6.           Reserved Shares: The total number of Shares that may be subject to Options granted under this Plan shall not exceed 11,000,000 in the aggregate, subject to adjustments as provided in Section 11 hereof. Such number includes Shares issued under the Company's Second 1998 Share Incentive Plan, as amended, and the Company's 2004 Israeli Share Incentive Plan, as amended, which as of the date of adoption of the Plan, have an authorized pool of 7,000,000 Shares and 2,000,000 Shares, respectively. Without derogating from the foregoing, the Committee shall have full authority in its discretion to determine that the Company may issue, for the purposes of the Plan, previously issued Shares that are held by the Company, from time to time, as Dormant Shares (as such term is defined in the Companies Law).
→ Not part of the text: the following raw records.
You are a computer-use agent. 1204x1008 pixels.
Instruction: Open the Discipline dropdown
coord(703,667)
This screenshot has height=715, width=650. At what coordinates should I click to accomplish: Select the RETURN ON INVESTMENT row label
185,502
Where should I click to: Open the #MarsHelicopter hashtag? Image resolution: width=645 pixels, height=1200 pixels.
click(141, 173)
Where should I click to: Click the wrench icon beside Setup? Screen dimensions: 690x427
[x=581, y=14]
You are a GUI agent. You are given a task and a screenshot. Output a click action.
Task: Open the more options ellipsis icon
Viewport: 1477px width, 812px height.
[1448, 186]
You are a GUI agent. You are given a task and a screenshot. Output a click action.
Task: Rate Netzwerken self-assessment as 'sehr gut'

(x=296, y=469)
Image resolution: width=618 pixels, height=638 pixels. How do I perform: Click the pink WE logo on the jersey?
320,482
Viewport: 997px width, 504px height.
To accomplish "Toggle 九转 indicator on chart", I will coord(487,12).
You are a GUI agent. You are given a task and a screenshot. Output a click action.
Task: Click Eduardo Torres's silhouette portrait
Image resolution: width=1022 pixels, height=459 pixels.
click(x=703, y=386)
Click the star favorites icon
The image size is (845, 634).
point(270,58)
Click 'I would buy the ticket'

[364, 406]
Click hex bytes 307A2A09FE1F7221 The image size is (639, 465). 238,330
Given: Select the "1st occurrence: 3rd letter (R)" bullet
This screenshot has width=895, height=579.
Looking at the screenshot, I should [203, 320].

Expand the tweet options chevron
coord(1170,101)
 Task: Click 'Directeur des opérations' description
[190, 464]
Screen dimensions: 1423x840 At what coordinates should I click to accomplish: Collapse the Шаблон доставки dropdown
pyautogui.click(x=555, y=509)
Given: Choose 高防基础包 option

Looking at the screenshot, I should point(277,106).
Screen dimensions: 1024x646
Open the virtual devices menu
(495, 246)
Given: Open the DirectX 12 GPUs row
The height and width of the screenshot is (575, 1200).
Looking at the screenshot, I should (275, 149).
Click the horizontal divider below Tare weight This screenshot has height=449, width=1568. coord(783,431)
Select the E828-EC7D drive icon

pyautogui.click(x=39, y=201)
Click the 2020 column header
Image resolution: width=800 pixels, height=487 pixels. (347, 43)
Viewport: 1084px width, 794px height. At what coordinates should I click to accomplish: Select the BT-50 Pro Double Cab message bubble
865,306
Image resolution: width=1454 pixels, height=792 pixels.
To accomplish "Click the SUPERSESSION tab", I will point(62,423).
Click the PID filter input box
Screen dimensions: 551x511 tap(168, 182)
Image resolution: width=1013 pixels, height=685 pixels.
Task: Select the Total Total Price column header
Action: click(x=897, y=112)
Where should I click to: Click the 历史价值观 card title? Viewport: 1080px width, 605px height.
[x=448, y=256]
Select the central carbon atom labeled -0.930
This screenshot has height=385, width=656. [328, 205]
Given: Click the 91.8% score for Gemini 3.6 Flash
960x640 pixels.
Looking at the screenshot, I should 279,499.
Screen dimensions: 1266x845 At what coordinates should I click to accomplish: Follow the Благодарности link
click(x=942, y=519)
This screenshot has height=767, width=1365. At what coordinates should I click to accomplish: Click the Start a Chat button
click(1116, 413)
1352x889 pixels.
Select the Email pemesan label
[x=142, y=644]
All Shares under the Plan, in respect of which the right of a Grantee to purchase the same shall, for any reason, terminate, expire or otherwise cease to exist, shall again be available for grant through Options under the Plan.

 

7.           Grant of Options:

 

7.1           The implementation of the Plan and the granting of any Option under the Plan shall be subject to the Company’s procurement of all approvals and permits required by applicable law or regulatory authorities having jurisdiction over the Plan, the Options granted under it and the Exercised Shares.

 

7.2           The Notice of Grant shall state, inter alia, the number of Shares subject to each Option, the vesting schedule, the dates when the Options may be exercised, the exercise price, whether the Options granted thereby are 102 Options or 3(9) Options or other type of Options, and such other terms and conditions as the Committee at its discretion may prescribe, provided that they are consistent with this Plan. Each Notice of Grant evidencing a 102 Option shall, in addition, be subject to the provisions of the Ordinance applicable to such Options.

 

7.3           Validity and Vesting.  Without derogating from the rights and powers of the Committee under this Section 7.3, unless otherwise specified by the Committee, the Options shall be valid for a term of ten (10) years from the Date of Grant and thereafter expire. Subject to Section 10 hereof, unless determined otherwise by the Committee, the Vesting Period pursuant to which Options shall vest, and the Grantee thereof shall be entitled to pay for and acquire the Exercised Shares, shall be such that all Options shall be fully vested on the first business day following the passing of three (3) years from the Date of Grant, as follows: 1/3 of such Options shall vest on the first anniversary of the Adoption Date (the “Adoption Date” for the purpose of this Plan means the Date of Grant or any other date determined by the Committee for a given grant of Options). A further 1/3 of such Options shall vest on each of the second, and third anniversaries of the Adoption Date.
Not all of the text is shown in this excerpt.